## begin TEXT SHOWN

During some years, the alumni survey has also included a one-time "targeted" component. The topic of this component has varied from the importance business knowledge and skills among our students to the importance of general education courses in engineering programs.
A3. Supervisor surveys: Alumni who graduated fifteen years ago are asked to complete a survey. The first part of the survey asks the respondent to rank the importance of each of several general educational outcomes (these are the same as in the first part of the alumni-survey) as well as how well the program prepared the OSU graduates that they supervise with respect to these outcomes. The second part of the survey asks for general comments and suggestions for improvement. The results are summarized and discussed by the UGSC once a year.
A4. Student performance in individual courses: All CSE courses include extensive homework assignments, programming labs, and midterm and final examinations. Some courses, especially the capstone courses, that are heavily project oriented replace the homeworks and exams with requirements of detailed project reports as well as oral presentations by the students; others that are more oriented toward theoretical issues, often substitute the programming labs with additional homework assignments. The performance of students in all of these activities provide the single most important feedback to individual instructors about the course in question. Indeed, often student performance in these tasks allow instructors in particular courses to evaluate the skills that students should have acquired in earlier parts of the curriculum. For example, the quality of oral presentations as well as the quality of the design documentation in capstone courses allows instructors to evaluate the communication skills that students are expected to have acquired in a range of courses earlier in the curriculum. Similarly, how well students are able to analyze the performance of various algorithms in CSE 680 gives a good indication of how well they have acquired discrete math skills (in Math 366 and 566); etc.
A5. Student Evaluation of Instruction (SEIs): Each instructor of each course in the program gets feedback via the mechanism of SEIs. Near the end (typically in the eighth or the ninth week) of the quarter, students are asked to complete an evaluation of the teaching in the particular course. Students' names do not appear anywhere on the evaluation; the instructor is not present in the classroom when the evaluations are completed; a volunteer student collects all the evaluations and returns them to the department's main office where they remain until the quarter is over and the instructor has assigned grades for the class. The department chair looks through the results at the end of the quarter and then passes them on to the instructor.

## end TEXT SHOWN
## begin GIVEN INFORMATION

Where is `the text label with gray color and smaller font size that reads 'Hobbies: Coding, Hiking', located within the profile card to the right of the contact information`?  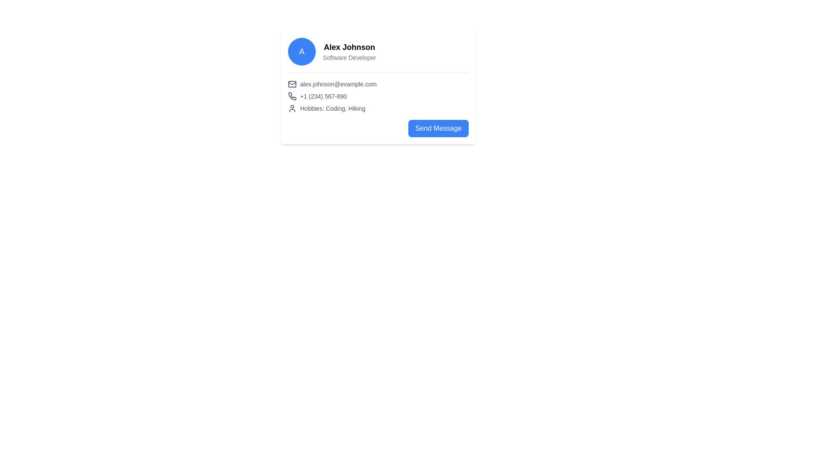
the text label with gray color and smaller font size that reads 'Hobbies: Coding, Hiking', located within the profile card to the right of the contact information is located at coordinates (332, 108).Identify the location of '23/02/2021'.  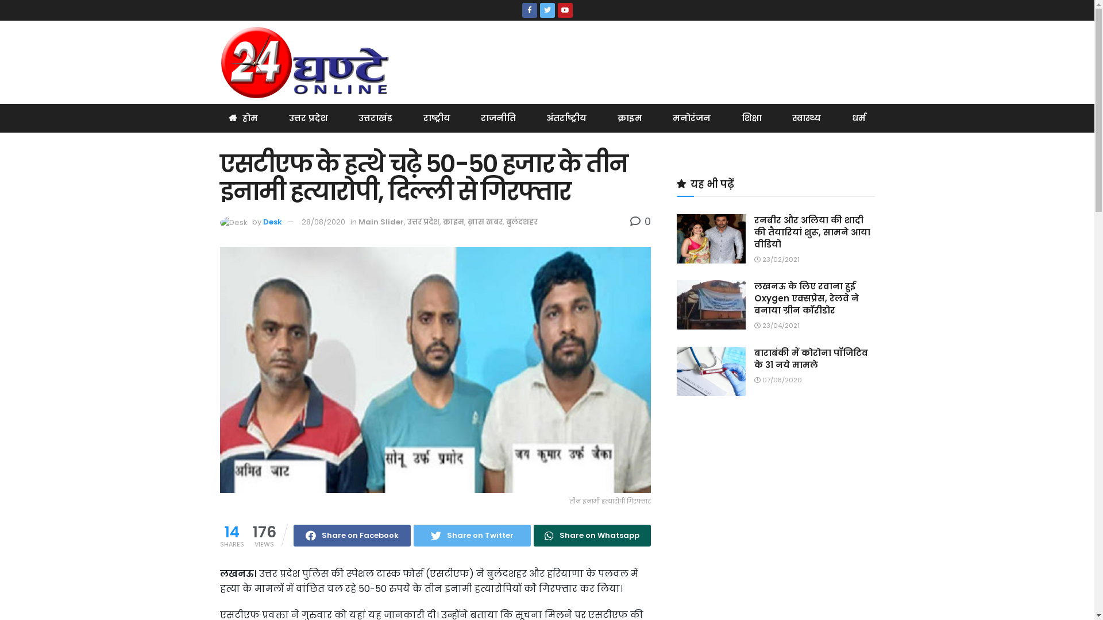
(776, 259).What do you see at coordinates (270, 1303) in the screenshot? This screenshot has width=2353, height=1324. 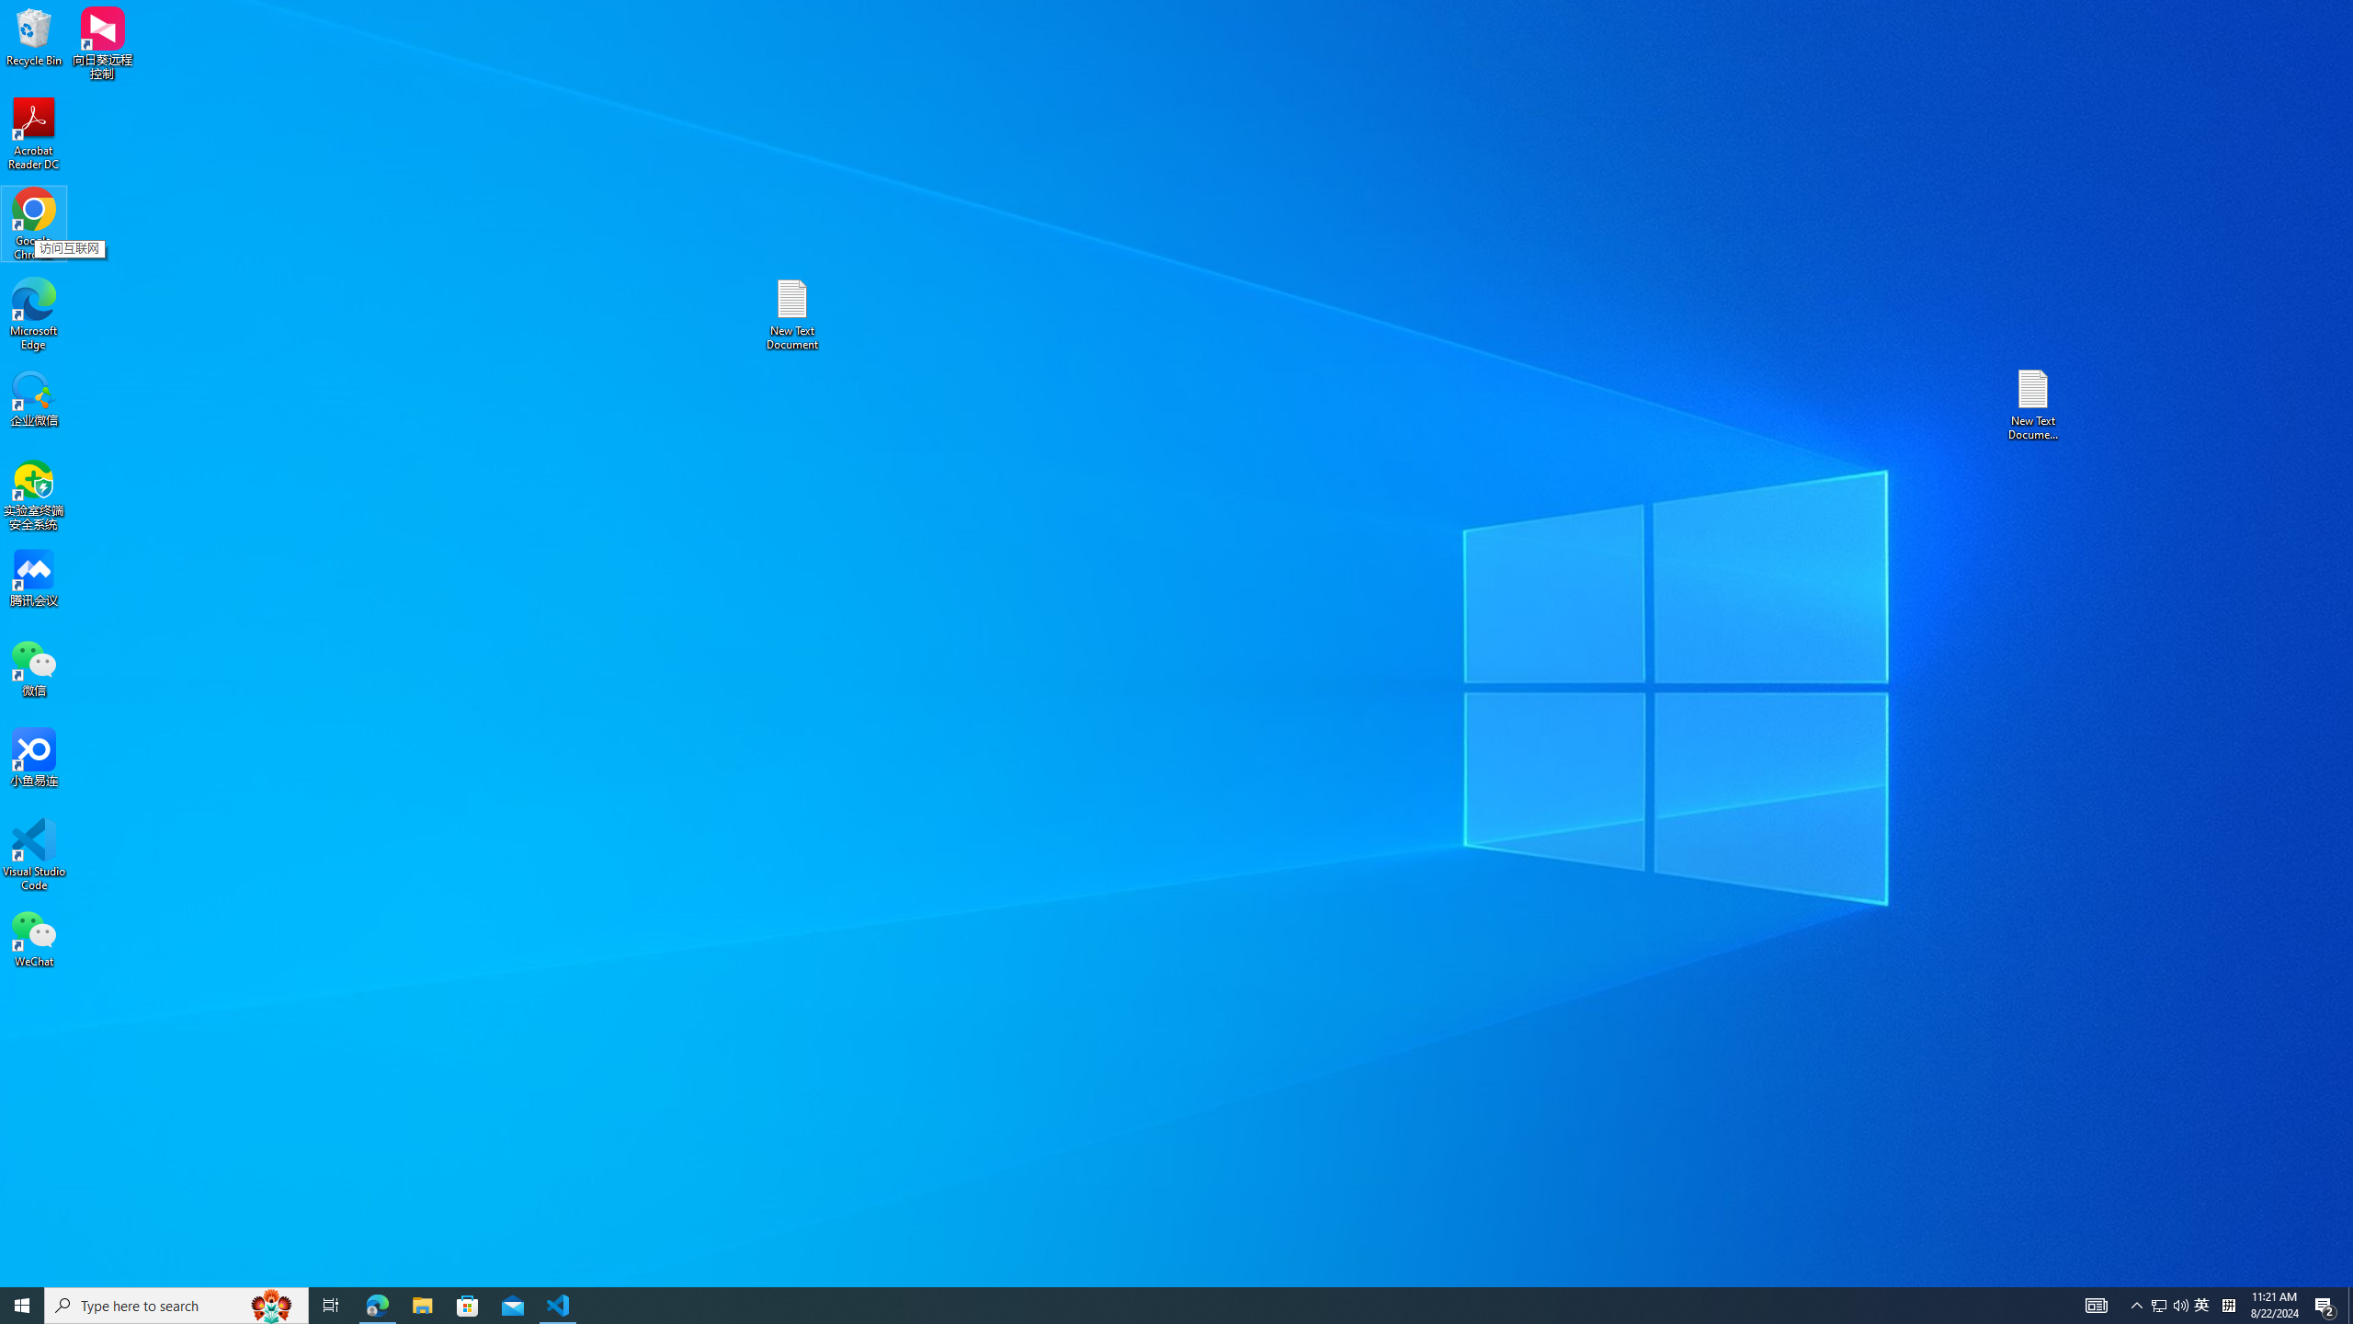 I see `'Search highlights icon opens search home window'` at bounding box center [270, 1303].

## end GIVEN INFORMATION
## begin GIVEN INFORMATION

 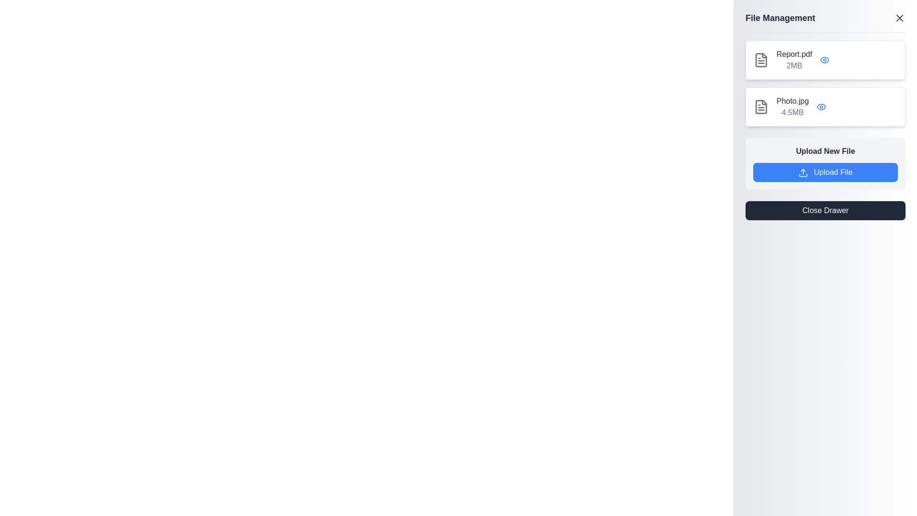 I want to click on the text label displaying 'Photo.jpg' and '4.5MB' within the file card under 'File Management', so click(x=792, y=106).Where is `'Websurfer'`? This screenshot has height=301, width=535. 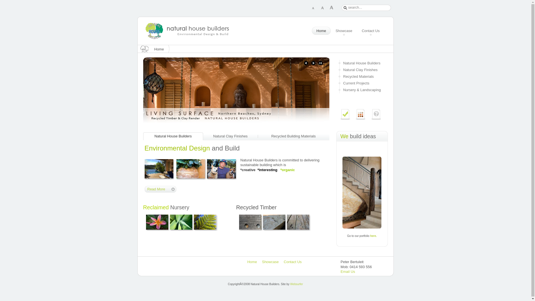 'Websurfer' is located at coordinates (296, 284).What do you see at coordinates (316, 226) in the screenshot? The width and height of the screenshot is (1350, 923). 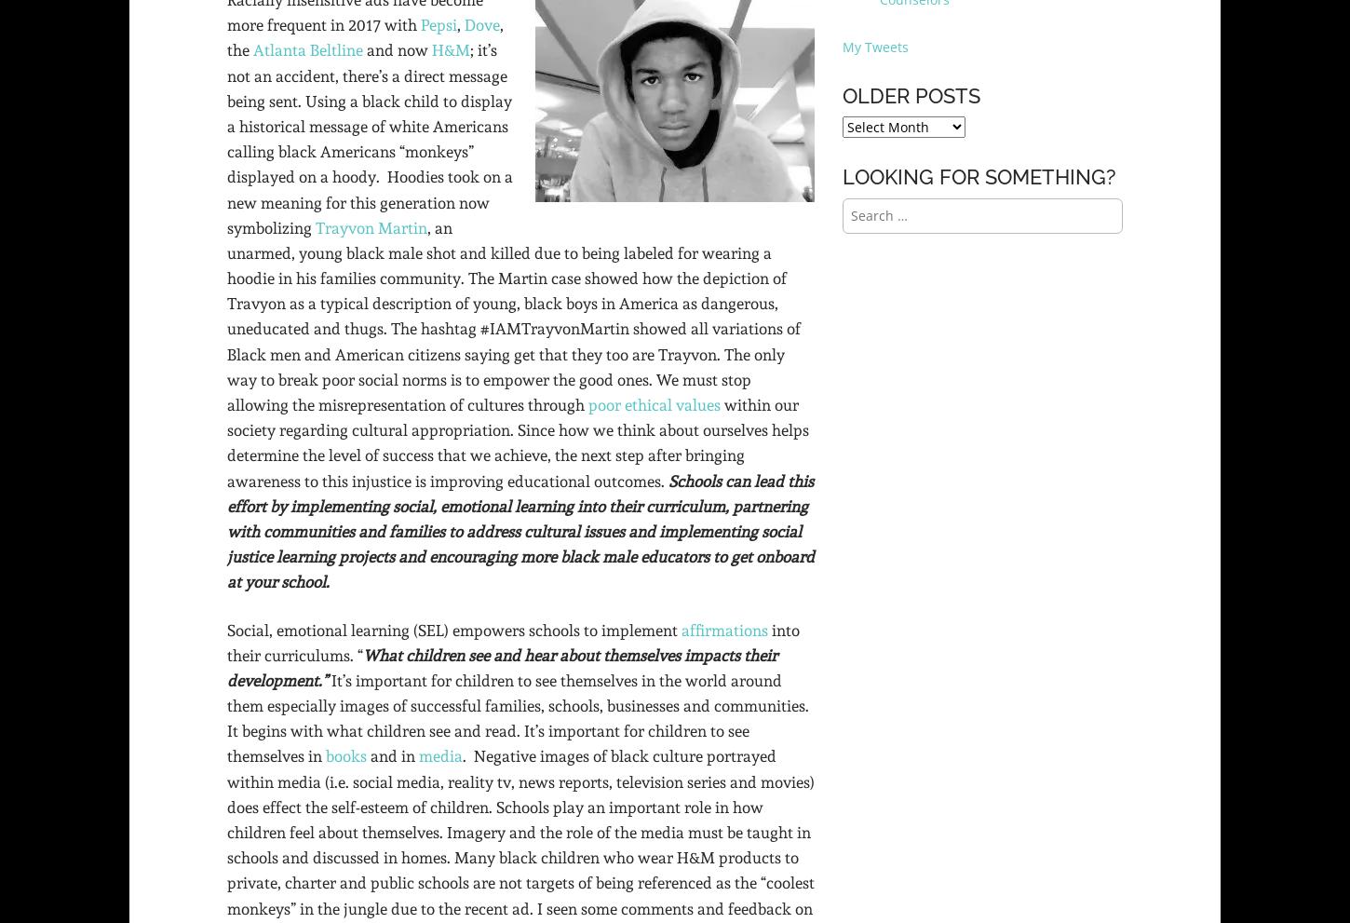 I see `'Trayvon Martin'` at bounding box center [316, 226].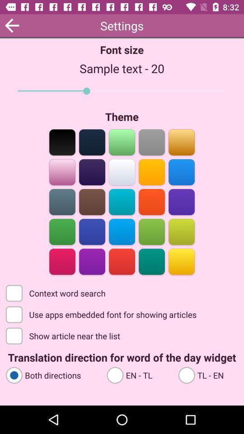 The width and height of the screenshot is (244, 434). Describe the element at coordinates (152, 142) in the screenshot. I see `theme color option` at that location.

## end GIVEN INFORMATION

_SET TASK_
Continue the passage about the CSE program's assessment and feedback mechanisms, starting right after its final sentence.

_ANSWER TO THE PROBLEM_
The results of the SEI are confidential and are available only to the instructor of the particular course and to the department chair; and in the case of courses taught by GTAs, to the course coordinator. These results allow the instructors to make needed adjustments in their course content, for example, how they present certain topics. And it also allows the chair and course coordinators in the case of GTA instructors to provide appropriate intervention where necessary. For example, individual instructors have been moved out of particular courses where they were ineffective. In the case of the CSE 459 courses which are usually taught by GTAs, the results of this assessment were partly responsible for the idea of developing standard course notes for the courses.
A6. UG forum: An open undergraduate forum is held each year to discuss all aspects of our program, including its objectives. The forum is held in late winter or early spring and is attended by interested students, key faculty members, and the academic advisor. Announcements about the forum are made widely, especially on the electronic (student) newsgroups to ensure wide participation. Following the forum, a summary of the discussion is posted on the newsgroups by the chair of the UGSC; this often leads to further extended discussions where students (including those who could not attend the forum) further express their opinions and ideas on the program. Reports on the forums of the last few years are available from Section D.6 of the page at http://www.cse.ohio-state.edu/~neelam/abet and are not included with this report.
Direct vs. indirect assessments: Of the various assessment mechanisms listed above, A4 is our primary direct assessment mechanism since it involves evaluation by appropriate faculty of actual student work at the most appropriate points in the program. Naturally, as we will see in the tables below, A4 plays the most important role in assessing the various program outcomes and the various Criterion 3 outcomes.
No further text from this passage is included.